Since my last update there were 10 new guides published to the Adafruit Learning System. This week we published a couple new product guides including the MagTag, and Grayscale OLED Display. The Ruiz Brothers published some great 3d printed case designs for the BrainCraft Camera, and the MagTag. Check out the rest of the new guides here.
Favorite New Guide
This week my favorite new guide is a clever way to diffuse your RGB matrix displays.
An unpainted art canvas can make a great diffusion screen for RGB matrix panels. In this guide I’ll show how to use art canvases to construct wall-hanging matrix panel enclosures for several different sizes of RGB matrix panels.
This guide will help you to build one of these wall-hanging canvas displays.
ALS Deep Cut
The Adafruit Learning System has now 2,335 published guides! As you can imagine, some amazing guides of years past get buried and lost. ALS Deep Cuts brings these guides back up to the surface.
This weeks ALS Deep Cut was published back in July of 2012.
From the moment these LED displays made an appearance on our weekly Ask an Engineer show, comparisons were being made to the DeLorean time circuit from the Back to the Future films. It was a moral imperative then to make a demo! If you’re handy with Arduino and some shop tools, you should be able to pull off something similar (better, even), or adapt the ideas to other projects. This was quickly built in fun, so please don’t expect the same level of polish as a finished product tutorial.
New Product Guides
This week we have two new product guides. The first is for the new Adafruit MagTag.

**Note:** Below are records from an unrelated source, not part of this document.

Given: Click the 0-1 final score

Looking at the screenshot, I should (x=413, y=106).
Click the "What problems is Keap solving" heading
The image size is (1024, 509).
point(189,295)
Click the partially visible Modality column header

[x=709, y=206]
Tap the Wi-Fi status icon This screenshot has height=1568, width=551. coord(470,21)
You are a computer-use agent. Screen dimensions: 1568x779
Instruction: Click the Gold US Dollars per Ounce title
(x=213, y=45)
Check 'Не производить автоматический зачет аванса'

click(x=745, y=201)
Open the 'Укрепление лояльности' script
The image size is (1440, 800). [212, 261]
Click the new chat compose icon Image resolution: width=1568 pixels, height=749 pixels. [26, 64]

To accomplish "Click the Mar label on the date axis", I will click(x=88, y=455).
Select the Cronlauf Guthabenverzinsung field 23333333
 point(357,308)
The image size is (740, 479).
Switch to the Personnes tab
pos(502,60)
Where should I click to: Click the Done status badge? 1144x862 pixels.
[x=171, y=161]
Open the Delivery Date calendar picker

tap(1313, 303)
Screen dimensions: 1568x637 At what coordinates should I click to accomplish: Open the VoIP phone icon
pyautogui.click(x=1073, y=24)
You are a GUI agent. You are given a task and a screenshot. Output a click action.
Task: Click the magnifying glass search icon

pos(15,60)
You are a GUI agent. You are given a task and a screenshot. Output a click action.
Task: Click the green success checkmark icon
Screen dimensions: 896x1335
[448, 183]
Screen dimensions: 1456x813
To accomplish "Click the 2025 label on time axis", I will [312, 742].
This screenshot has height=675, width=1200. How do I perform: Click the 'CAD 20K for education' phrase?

The Adafruit MagTag combines the new ESP32-S2 wireless module and a 2.9″ grayscale E-Ink display to make a low-power IoT display that can show data on its screen even when power is removed! The ESP32-S2 is great because it builds on the years of code and support for the ESP32 and also adds native USB support so you can use this board with Arduino or CircuitPython!
The second is for the Adafruit Grayscale 1.5″ 128×128 OLED Display.
This OLED goes out to all the fans who want more pixels! Normally our 128×64 OLEDs are the biggest ones we’ve stocked that can use I2C. This one is a whopping 128×128 pixels and it even has an extra bonus – it can do grayscale pixels! Yep, you get the same crispness of a monochrome OLED but with 16 levels of gray.